Backup Withholding and Information Reporting

 

Please see the discussion under “United States Federal Income Taxation—Other Considerations—Backup Withholding and Information Reporting” in the accompanying prospectus for a description of the applicability of the backup withholding and information reporting rules to payments made on your securities.

 

Non-United States Holders

 

The following discussion applies to non-United States holders of the securities. A non-United States holder is a beneficial owner of a security that, for U.S. federal income tax purposes, is a non-resident alien individual, a foreign corporation, or a foreign estate or trust.

 

As referenced above, we intend to treat payments with respect to a security as not effectively connected with our U.S. trade or business, and thus as foreign-sourced, for U.S. federal income tax purposes. As a result, except as discussed below, generally a non-United States holder will not be subject to U.S. federal income or withholding tax with respect to a security unless payments with respect to such security are effectively connected with the conduct by the holder of a U.S. trade or business or, under certain limited circumstances, the holder is a non-resident alien individual present in the United States for 183 days or more during the taxable year of the sale or maturity of the securities.

* Input data
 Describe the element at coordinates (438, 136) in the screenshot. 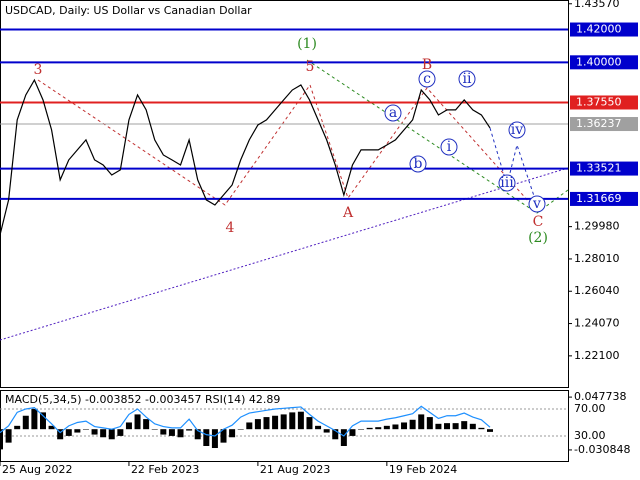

...

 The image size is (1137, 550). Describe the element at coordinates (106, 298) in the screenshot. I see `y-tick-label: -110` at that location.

* About this task
In the tax text, how many days must a non-resident alien individual be present in the United States during the taxable year of the sale or maturity of the securities for the stated exception to apply?

* Finished exercise
183 days or more.